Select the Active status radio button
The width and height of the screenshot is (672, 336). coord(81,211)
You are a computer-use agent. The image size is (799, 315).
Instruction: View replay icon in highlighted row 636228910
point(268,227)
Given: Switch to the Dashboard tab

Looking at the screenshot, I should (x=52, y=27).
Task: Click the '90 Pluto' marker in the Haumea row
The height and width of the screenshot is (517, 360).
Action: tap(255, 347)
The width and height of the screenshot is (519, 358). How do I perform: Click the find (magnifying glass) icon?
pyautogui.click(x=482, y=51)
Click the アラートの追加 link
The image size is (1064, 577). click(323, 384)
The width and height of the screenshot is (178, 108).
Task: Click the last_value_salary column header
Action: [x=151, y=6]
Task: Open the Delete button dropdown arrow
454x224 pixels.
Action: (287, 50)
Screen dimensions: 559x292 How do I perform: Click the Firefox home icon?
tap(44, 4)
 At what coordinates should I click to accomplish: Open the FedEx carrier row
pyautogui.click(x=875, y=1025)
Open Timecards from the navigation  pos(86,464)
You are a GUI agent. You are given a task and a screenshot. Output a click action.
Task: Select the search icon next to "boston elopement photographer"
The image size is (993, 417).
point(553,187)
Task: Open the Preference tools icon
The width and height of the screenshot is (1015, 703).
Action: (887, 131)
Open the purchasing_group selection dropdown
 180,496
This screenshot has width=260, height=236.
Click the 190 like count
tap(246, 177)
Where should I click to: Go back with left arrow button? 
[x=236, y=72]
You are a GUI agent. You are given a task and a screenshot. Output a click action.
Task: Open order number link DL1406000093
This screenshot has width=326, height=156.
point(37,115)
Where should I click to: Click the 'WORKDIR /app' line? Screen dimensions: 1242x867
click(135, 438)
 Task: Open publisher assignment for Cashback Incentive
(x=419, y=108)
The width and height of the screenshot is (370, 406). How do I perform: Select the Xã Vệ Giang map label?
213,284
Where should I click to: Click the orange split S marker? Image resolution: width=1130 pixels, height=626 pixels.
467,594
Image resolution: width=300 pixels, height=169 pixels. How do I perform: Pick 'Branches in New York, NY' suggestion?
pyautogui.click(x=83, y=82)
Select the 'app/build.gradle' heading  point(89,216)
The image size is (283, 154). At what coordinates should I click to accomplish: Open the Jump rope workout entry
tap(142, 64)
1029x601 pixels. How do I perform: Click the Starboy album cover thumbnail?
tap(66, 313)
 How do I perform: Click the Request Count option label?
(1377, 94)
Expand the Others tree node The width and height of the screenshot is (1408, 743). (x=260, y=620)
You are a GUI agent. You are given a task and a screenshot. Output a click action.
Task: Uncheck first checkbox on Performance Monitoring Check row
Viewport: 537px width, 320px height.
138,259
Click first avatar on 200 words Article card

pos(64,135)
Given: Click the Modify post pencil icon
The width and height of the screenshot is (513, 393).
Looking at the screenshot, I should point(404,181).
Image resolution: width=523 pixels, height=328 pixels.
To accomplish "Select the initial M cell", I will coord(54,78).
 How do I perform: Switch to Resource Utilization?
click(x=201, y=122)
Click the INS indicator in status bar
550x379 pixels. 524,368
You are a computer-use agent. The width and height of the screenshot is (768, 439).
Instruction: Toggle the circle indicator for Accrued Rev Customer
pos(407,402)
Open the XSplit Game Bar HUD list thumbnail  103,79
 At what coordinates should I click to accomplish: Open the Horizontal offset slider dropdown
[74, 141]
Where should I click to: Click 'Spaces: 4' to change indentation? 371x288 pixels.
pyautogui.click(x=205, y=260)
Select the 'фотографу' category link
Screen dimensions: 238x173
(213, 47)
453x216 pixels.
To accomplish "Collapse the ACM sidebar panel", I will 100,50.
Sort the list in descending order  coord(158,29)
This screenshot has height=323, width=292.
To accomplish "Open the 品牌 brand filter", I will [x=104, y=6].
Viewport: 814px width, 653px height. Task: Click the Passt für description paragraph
# # # # #
Look through the material and find each line that includes "order", then copy it.

• [RESULT OF THE EXERCISE]:
Task: Open order number link DL1406000093
Sort the list in descending order  coord(158,29)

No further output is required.